New Hampshire’s unaffordable housing is legend and is caused by insufficient supply to meet demand, driving up home prices and rents. The key reason we can’t meet demand is municipal regulation. HB1291 limits this regulation in cases where it is clearly senseless. It is a dainty amendment of RSA 674:71. I would instead have taken a chainsaw to a power originally granted to protect against contaminating adjacent water but now corrupted to let town busybodies dictate “aesthetic standards.”

And lack of “affordable workforce housing” has been deemed a “crisis,” and towns are now required to ensure that they provide a suitable amount, now written into law (RSA 674:58). That’s a big-government solution to the problem. HB1291 is a small-government solution.

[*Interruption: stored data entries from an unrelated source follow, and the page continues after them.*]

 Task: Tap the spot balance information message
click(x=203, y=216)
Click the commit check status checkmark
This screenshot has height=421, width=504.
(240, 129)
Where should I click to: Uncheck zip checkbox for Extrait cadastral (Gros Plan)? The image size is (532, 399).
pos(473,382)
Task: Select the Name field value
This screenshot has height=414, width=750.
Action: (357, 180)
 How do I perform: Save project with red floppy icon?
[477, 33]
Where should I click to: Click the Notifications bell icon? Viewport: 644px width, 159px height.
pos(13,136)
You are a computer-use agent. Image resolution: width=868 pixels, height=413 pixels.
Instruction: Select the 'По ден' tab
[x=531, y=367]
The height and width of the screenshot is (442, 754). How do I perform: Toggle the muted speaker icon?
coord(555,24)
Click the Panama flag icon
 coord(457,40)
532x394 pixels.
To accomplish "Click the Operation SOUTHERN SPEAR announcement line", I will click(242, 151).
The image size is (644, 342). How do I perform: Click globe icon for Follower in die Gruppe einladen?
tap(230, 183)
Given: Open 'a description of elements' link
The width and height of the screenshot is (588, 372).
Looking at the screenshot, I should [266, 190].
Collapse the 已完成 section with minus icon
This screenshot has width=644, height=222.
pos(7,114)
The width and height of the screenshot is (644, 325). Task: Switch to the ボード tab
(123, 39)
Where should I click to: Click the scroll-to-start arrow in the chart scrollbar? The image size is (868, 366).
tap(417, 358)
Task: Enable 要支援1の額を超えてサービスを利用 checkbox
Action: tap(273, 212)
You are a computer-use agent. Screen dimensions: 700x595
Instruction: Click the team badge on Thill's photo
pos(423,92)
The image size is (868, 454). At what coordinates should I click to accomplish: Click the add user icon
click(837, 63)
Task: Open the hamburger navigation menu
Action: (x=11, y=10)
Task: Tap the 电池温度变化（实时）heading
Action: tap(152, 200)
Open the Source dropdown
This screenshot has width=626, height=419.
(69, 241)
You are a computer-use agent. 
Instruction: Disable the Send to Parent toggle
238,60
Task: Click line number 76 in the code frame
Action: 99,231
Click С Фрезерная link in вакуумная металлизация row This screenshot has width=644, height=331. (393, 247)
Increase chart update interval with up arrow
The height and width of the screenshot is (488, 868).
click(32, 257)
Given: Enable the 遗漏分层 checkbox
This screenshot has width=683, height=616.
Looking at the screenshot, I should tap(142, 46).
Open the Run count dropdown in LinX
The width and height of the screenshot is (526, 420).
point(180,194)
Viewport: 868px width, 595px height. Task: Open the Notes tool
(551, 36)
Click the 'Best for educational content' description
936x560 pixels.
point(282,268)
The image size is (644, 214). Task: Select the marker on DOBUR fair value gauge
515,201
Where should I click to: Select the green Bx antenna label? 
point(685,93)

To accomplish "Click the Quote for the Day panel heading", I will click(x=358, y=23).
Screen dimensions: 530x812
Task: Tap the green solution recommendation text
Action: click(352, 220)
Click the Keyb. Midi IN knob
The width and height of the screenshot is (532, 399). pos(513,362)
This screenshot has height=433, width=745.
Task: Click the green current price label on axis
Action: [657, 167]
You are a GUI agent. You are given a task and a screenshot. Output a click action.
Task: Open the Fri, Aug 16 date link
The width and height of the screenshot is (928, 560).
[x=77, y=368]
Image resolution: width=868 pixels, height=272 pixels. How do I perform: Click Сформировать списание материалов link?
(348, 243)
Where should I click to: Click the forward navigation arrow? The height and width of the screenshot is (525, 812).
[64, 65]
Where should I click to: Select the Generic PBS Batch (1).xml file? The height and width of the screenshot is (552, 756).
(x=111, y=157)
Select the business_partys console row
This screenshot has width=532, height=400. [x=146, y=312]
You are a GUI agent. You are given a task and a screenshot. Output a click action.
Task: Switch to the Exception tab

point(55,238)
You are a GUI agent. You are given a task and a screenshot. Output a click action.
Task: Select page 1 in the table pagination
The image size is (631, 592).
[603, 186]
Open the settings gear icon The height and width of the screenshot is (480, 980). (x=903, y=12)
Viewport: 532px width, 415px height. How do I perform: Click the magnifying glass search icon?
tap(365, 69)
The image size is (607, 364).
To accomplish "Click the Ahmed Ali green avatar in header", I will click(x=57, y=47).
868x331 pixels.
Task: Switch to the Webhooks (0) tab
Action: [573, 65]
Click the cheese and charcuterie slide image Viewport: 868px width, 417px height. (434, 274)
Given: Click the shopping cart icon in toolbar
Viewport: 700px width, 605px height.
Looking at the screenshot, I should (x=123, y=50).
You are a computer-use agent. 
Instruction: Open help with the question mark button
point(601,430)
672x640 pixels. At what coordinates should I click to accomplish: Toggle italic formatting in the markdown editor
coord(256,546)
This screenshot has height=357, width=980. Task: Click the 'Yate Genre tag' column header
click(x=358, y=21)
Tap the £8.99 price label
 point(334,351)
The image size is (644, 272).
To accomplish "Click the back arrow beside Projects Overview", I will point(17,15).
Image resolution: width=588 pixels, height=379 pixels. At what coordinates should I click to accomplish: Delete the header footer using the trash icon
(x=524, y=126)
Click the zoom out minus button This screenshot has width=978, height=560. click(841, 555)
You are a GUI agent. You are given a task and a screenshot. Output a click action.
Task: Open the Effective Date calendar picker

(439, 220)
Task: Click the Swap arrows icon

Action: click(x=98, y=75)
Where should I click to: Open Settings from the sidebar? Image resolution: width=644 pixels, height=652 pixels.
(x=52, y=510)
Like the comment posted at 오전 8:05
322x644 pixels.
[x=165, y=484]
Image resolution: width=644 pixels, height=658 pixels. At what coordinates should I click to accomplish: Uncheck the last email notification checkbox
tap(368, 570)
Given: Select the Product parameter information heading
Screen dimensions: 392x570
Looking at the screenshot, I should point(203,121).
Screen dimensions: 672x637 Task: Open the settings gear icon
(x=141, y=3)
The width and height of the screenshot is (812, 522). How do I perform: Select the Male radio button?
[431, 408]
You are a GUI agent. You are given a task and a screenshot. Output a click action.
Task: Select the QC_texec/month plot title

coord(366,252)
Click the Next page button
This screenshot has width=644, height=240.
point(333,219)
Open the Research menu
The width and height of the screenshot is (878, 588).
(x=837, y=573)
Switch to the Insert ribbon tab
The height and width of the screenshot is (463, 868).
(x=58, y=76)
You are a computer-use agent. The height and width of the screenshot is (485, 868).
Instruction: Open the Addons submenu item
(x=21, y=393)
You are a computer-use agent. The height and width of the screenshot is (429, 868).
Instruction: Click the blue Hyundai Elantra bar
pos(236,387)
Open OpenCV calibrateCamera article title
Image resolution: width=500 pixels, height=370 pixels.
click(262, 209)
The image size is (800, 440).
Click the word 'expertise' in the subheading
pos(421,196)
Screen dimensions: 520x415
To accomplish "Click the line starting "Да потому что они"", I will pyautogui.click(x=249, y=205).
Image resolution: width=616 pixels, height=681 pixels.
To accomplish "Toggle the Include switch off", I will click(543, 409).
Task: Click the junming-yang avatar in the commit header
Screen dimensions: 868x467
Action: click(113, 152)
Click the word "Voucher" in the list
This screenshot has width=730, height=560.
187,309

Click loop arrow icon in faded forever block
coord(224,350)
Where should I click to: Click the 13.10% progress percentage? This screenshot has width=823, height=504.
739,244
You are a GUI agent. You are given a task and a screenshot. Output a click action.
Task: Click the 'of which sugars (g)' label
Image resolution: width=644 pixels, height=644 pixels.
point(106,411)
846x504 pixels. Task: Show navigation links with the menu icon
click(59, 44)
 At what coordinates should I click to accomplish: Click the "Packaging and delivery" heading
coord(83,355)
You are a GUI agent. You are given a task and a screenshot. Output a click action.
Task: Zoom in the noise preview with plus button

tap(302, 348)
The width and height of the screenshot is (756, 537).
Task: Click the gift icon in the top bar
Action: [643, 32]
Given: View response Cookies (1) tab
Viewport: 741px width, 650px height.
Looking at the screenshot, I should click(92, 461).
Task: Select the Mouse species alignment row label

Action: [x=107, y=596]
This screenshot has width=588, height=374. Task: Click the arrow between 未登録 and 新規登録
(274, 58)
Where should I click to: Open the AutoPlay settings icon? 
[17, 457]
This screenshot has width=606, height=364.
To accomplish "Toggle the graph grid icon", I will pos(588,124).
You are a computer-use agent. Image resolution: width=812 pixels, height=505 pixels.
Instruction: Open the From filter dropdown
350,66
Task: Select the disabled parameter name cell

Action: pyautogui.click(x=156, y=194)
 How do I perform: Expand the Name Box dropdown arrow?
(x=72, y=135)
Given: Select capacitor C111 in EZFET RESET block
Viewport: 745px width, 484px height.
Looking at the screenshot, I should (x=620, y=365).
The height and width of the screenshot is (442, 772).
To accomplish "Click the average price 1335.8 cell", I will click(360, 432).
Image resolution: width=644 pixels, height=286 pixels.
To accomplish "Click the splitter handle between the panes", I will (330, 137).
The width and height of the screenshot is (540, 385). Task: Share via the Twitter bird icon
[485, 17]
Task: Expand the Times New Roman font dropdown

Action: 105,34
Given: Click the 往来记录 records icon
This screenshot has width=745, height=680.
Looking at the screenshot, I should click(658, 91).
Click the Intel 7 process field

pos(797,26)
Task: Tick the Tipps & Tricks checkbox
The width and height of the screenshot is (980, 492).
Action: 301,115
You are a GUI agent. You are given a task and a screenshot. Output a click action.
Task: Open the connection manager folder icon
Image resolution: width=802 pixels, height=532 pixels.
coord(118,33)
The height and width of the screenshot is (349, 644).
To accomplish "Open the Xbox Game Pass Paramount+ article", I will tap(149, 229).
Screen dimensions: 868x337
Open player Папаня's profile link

Preserving the “rural character” of a town is a value. It’s not everyone’s value. My town has a board that uses tax money to achieve “conservation” – and another board tasked to lure new business. A politician’s “vision” for a town or the state should always face a key question: Do we have to make this decision as a collective? Do we have to have a single “vision” and use the threat of armed force to restrain nonconformists?

And how does restraining town zoning boards become a key issue for a “taxpayer coalition” at all? Ah yes, the newcomers, certainly illegals from Brazil with twelve kids apiece, will burden our government schools. But this is a consequence of New Hampshire providing free instruction as an entitlement. Declaring something a right, with its price set to zero, results in overuse and calls to and by conservatives to regulate unrelated things that might drive up the cost of providing that “right” – just as “free health care” gave Washington a rationale to punish unhealthy lifestyles.

Who should decide? In this case, the landowner should decide. That is the essence and the huge benefit of having private property.